Saturday, December 7, 2013

AKU SUNGAI



Malam ini takseperti malam-malam biasanya. Entah mengapa bisa terjadi? Seorang pemuda seperempat abad bergumam duduk termenung di atas bantaran sungai dekat tempat ia mengais rezeki. Bintang-gemintang takramah menampakkan wajahnya beberapa malam ini. Hanya riak arus sungai yang masih setia menemani lamunan sang pemuda sebagai ujung penghibur dikala letih. Walau sesekali buntalan-buntalan plastik sampah hanyut di sana. "Uh, muak aku melihat semua ini. Ibu kota macam apa ini? Tak-ada yang bisa dibanggakan sungainya." 

Sebotol minuman soda ia tenggakkan kembali untuk yang ke-tiga kalinya, hingga setengah botol yang bersisa. Sambil sesekali ia menendang-nendang batu kerikil ke tengah sungai, bak pemain bola yang sedang berlatih tendangan jarak jauh. "Kenapa dengan semua ini?" Tanyanya resah sambil menarik napas dan menghembuskannya kembali.

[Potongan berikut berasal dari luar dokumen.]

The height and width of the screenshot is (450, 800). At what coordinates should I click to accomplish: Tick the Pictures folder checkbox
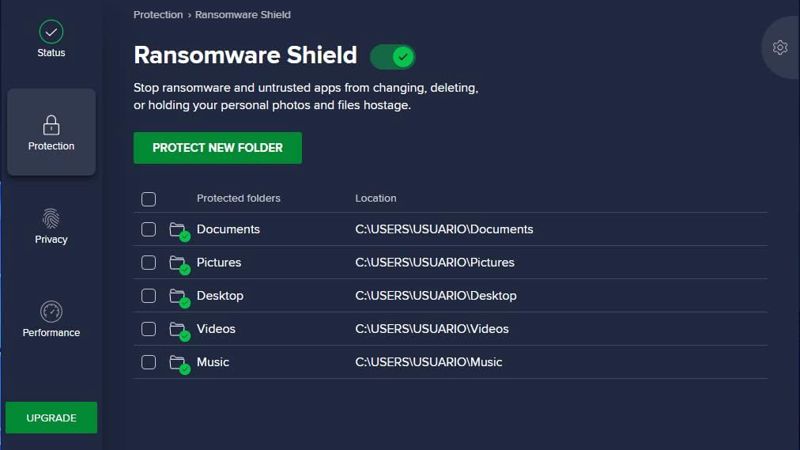148,262
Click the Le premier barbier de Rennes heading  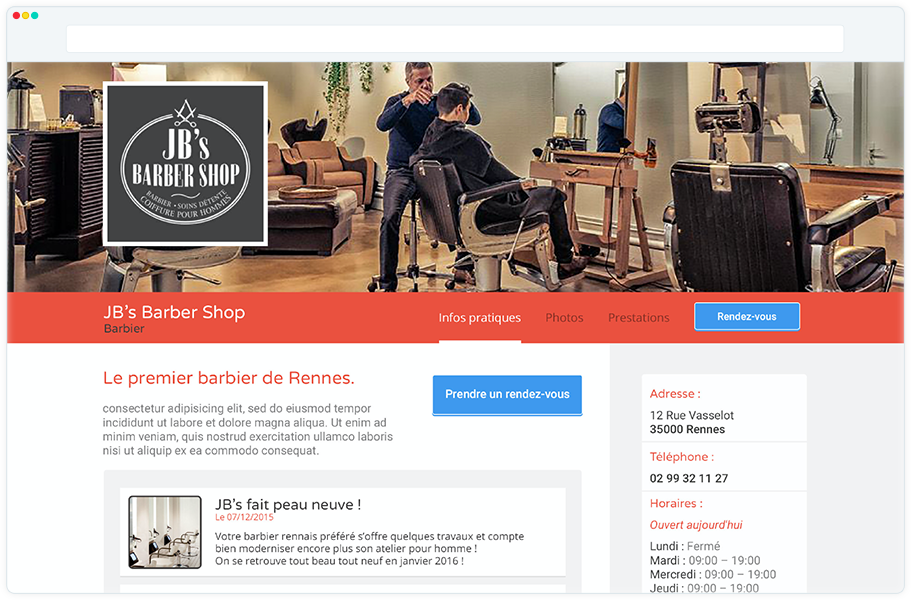(228, 378)
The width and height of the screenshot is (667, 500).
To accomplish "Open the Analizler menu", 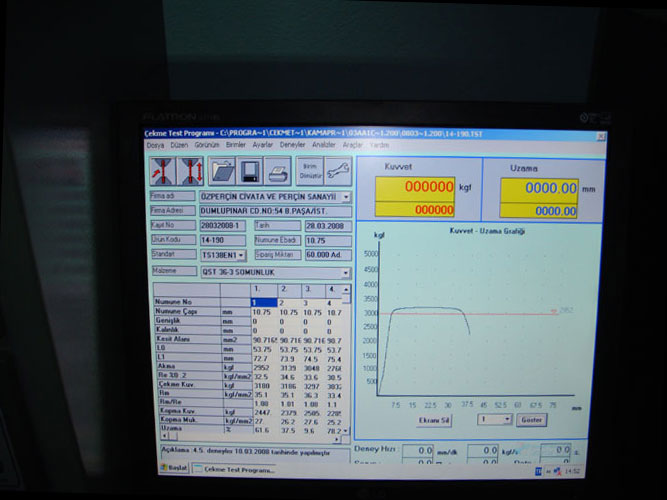I will 323,145.
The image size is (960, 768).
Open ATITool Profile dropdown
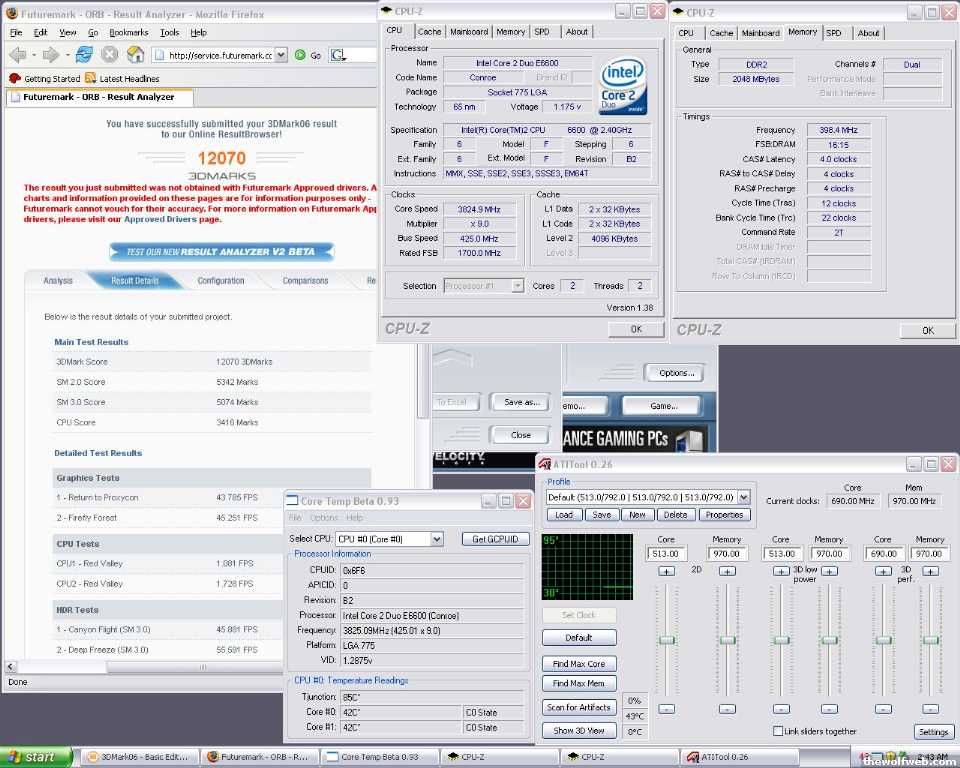tap(742, 497)
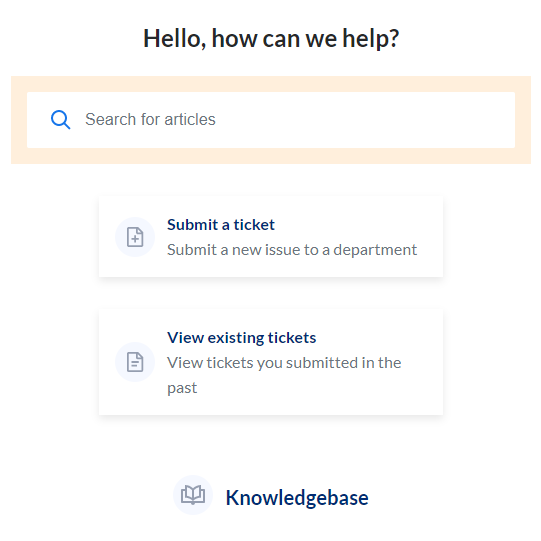Click the Knowledgebase open book icon
Screen dimensions: 541x541
[x=193, y=495]
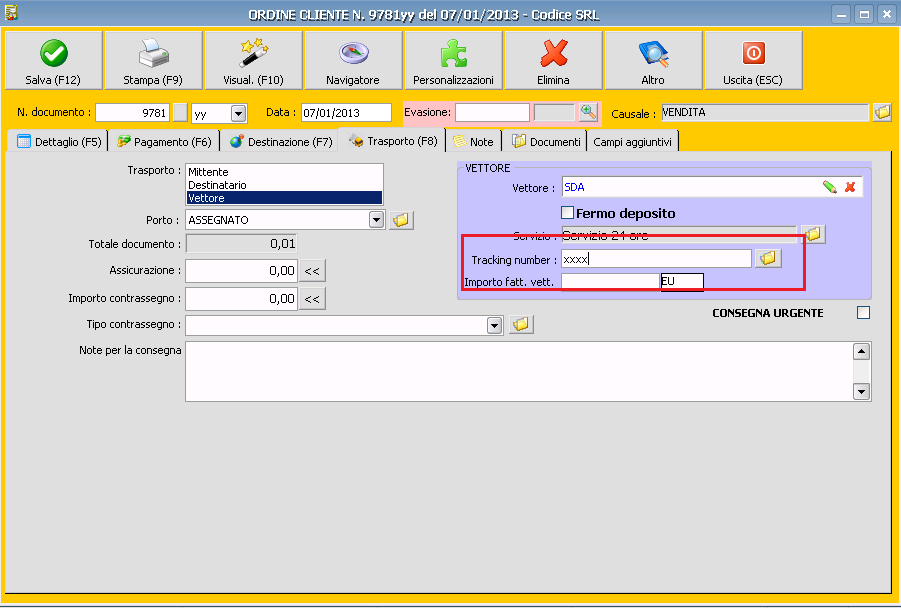
Task: Click the green pencil edit icon for Vettore
Action: tap(830, 187)
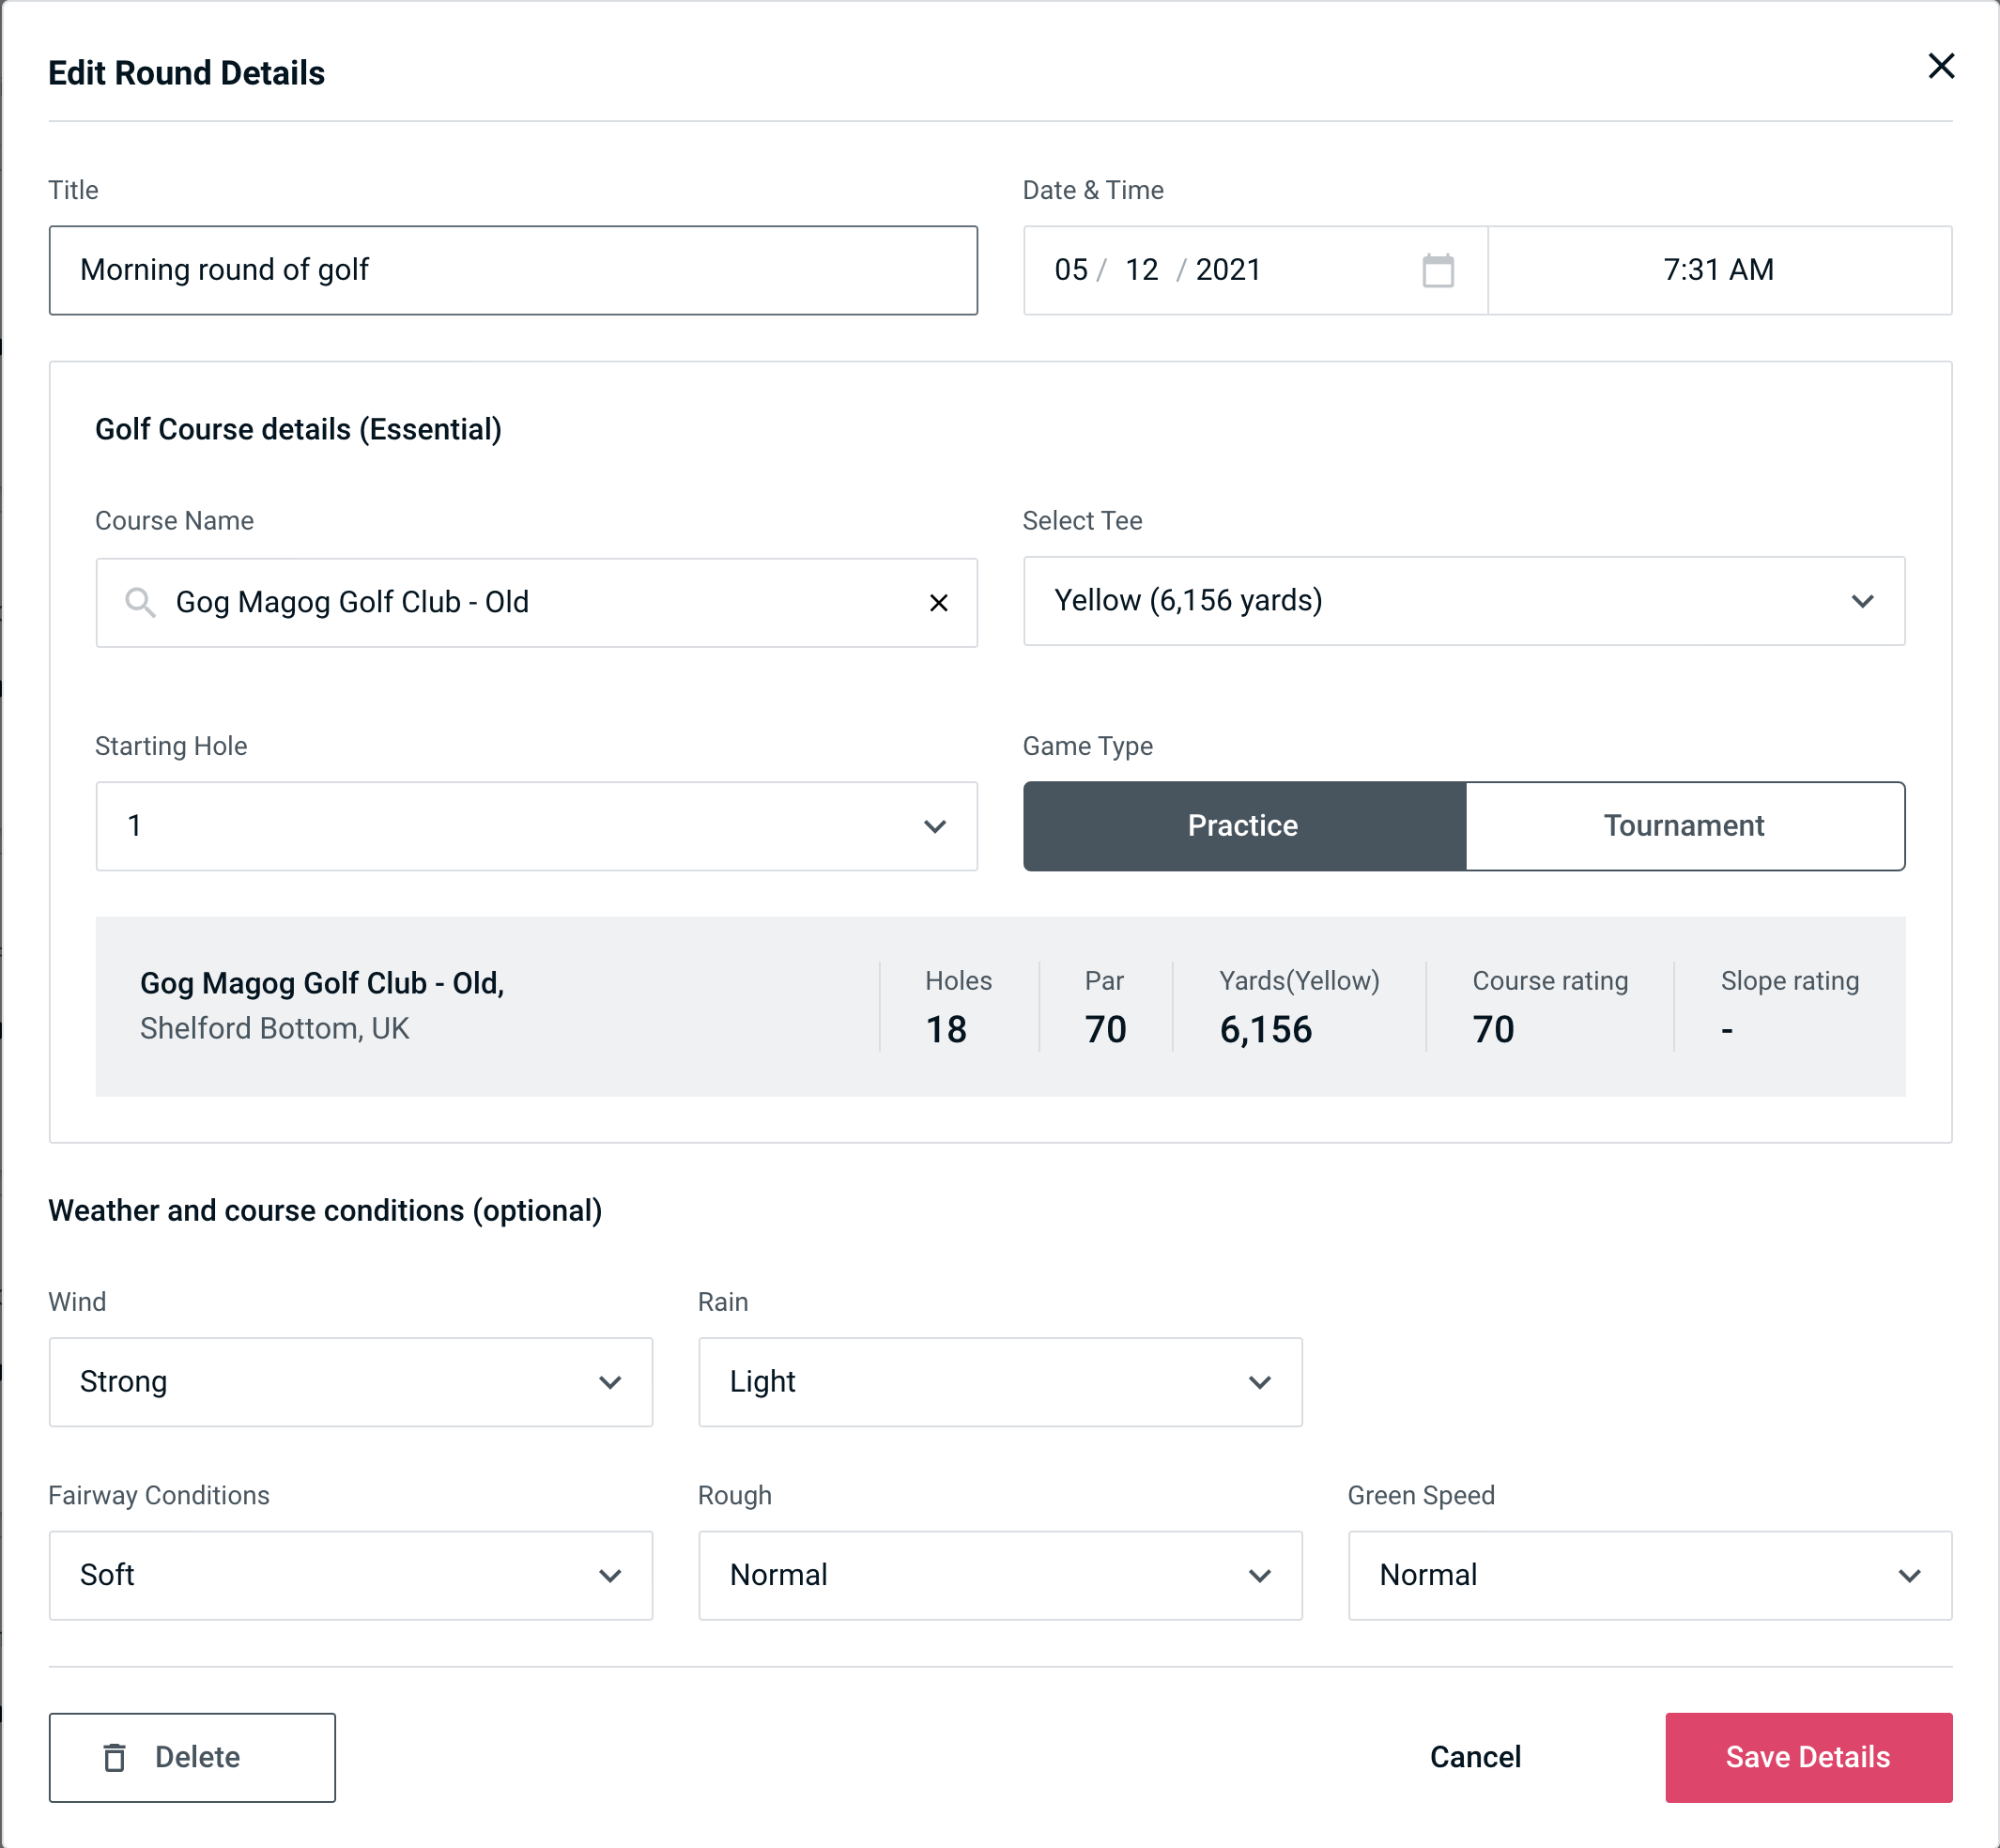Expand the Green Speed dropdown
This screenshot has width=2000, height=1848.
[1648, 1575]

Gedung-gedung bertingkat masih berdiri angkuh berjajar di hadapannya. Lampu-lampu itu begitu mewah terpandang dari sudut mata pemuda ini. Kemudian menenggak kembali botol digenggamannya dan menghabiskannya. Meremasnya. Berteriak dalam batin, "Ya, Tuhan ada apa denganku?"

Adib. Ya, pemuda seperempat abad ini bernama Adib Saeful Rizal. Ia berasal dari sebuah kampung cukup terpencil dan jauh dari akses jalan. Apabila ia membandingkan fasilitas sarana umum di hadapannya kini dengan kampungnya sungguh seperti 'bumi dan langit'. Listrik pun belum masuk di sana, jalan-jalan sudah cukup nyaman bagi penduduk setempat yang hanya terbuat dari jejeran batu hasil swadaya masyarakat tanpa lapisan aspal hitam mulus. Teve? Jangan kau tanya soal alat elektronik macam di ibu kota. Di sana barang mewah dan canggih hanyalah radio bertenaga bantu batu baterai. Dan itu hanya Pak Haji Sobur yang memilikinya, juragan kayu.

"Tuhan hamba belum dapat membahagiakan orang tua hamba." Untaian do'a terlantun lirih dan berbisik. Memang gaji seorang kuli bangunan belum dapat mencukupi kebutuhan hidup Adib dan orang tuanya di kampung.